[[ Given data, beginning ]]

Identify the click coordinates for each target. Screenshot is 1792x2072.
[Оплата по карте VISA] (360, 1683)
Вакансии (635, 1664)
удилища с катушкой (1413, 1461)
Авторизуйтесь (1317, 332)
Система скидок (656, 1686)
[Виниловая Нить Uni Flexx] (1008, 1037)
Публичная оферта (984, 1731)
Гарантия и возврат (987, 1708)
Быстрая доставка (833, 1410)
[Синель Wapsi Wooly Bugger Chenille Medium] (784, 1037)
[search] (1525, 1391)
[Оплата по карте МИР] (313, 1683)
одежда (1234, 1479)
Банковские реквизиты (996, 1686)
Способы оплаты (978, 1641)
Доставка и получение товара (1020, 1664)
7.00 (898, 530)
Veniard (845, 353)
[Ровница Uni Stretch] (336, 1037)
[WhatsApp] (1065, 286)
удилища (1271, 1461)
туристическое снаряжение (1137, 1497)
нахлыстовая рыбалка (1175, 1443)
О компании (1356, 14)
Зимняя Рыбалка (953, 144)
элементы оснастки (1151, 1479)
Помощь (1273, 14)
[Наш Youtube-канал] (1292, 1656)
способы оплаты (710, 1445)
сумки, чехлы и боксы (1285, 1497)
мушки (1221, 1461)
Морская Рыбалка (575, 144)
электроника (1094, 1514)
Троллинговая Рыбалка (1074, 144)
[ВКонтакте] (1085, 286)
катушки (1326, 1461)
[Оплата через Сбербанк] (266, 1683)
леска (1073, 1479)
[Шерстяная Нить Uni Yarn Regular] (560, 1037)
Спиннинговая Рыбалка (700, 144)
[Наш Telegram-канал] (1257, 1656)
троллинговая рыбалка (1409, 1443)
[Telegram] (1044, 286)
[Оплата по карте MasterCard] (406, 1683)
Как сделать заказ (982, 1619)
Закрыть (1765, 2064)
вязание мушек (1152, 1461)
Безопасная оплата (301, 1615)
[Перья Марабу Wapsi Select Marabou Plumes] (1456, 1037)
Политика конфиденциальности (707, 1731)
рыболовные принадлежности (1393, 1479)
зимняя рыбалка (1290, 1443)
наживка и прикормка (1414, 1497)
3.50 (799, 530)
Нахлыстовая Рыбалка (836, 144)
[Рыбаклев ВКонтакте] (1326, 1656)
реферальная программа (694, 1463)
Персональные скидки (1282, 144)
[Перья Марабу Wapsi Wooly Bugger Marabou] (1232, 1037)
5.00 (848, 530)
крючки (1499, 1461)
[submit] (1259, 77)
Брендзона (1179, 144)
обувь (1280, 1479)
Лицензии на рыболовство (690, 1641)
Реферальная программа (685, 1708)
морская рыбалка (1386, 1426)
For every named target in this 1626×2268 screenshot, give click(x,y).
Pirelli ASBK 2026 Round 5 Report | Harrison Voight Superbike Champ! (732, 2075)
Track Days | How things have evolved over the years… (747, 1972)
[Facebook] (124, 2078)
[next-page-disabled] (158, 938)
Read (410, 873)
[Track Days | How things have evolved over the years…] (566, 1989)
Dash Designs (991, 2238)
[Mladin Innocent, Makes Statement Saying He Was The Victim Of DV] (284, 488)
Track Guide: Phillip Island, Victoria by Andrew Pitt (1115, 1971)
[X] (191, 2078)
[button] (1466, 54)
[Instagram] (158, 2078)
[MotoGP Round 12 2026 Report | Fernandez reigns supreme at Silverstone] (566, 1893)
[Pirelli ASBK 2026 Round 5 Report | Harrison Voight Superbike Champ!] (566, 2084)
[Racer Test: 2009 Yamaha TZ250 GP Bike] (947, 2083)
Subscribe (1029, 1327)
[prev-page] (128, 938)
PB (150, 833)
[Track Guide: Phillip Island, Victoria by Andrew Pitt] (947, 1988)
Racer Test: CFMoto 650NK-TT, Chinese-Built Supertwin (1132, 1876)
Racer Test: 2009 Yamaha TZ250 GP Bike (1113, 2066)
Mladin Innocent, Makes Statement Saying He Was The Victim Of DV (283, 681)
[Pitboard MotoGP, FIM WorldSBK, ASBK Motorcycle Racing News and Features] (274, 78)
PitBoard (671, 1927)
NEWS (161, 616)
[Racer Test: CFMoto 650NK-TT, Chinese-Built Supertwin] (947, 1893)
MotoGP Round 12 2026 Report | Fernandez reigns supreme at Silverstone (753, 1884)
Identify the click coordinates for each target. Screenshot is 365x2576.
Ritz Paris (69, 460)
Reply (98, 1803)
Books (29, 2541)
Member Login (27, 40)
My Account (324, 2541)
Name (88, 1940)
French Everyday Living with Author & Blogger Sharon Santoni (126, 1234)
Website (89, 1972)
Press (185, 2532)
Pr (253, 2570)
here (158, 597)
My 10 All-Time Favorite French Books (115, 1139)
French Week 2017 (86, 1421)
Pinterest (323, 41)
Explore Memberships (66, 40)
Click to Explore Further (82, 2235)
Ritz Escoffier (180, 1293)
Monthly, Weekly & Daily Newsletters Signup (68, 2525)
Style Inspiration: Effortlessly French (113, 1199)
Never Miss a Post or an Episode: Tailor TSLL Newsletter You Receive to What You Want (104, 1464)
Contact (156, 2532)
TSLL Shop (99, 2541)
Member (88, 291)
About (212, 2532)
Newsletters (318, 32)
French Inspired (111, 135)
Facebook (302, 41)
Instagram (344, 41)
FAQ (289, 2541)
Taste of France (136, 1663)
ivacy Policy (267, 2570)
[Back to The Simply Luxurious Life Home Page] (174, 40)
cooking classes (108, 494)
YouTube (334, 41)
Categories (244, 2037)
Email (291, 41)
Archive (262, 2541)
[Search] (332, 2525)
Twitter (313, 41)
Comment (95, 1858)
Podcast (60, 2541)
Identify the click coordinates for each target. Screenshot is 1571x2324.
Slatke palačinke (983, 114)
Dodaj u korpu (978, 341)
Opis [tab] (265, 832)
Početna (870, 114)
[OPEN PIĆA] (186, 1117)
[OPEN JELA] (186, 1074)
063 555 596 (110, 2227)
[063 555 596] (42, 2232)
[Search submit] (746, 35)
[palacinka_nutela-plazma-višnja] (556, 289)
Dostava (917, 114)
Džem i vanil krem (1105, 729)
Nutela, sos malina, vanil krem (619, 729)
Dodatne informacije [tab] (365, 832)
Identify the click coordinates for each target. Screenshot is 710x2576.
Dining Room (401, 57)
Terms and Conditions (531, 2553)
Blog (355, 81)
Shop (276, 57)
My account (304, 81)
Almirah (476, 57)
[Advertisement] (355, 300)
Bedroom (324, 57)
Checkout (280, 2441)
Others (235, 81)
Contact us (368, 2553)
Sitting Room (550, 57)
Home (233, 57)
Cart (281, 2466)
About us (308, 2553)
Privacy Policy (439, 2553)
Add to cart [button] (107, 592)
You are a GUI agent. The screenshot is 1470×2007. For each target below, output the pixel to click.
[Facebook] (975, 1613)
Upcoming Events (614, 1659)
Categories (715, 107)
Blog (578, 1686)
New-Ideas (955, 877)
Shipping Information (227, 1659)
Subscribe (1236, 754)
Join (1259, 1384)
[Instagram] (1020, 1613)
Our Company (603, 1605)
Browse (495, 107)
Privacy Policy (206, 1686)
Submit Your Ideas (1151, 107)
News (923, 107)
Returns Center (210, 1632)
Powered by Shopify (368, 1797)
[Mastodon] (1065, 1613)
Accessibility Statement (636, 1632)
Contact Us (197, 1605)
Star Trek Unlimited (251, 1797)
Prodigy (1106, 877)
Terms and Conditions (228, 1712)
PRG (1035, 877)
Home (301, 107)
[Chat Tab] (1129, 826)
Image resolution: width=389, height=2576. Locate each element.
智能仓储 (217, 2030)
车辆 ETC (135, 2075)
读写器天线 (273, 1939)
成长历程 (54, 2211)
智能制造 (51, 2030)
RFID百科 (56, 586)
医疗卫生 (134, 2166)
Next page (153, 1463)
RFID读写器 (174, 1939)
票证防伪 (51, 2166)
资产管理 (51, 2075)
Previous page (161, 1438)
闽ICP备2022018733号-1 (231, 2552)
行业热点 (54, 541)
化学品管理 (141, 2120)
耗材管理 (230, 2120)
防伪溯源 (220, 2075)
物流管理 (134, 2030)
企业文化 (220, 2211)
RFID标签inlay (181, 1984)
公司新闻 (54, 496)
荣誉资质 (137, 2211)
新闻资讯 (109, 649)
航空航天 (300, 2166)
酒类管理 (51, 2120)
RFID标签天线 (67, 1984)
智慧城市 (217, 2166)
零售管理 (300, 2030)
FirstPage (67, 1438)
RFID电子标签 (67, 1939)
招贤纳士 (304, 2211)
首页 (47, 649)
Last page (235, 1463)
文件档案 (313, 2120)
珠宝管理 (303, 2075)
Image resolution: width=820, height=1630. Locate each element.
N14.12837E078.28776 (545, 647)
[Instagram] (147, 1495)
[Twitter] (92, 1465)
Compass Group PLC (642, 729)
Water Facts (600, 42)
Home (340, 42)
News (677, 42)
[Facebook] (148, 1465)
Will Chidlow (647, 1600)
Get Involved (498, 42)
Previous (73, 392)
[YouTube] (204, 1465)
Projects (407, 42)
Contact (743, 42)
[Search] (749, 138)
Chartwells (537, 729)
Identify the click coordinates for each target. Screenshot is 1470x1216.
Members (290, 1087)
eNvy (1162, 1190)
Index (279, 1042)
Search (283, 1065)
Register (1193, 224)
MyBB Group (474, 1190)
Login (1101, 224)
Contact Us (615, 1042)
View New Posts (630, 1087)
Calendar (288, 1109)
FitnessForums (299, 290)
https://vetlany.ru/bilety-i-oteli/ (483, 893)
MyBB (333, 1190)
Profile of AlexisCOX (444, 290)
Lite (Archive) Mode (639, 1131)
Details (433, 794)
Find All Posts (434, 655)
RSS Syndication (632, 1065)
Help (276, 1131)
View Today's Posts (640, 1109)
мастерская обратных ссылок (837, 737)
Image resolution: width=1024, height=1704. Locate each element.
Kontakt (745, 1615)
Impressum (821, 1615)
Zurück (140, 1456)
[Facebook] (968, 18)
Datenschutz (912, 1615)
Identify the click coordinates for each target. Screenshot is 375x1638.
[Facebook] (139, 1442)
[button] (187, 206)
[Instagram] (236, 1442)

[[ Given data, end ]]

* **About this exercise**: For the word "Explore", say how many lines of the data include it, with nothing else in the reply.

* **Answer**: 2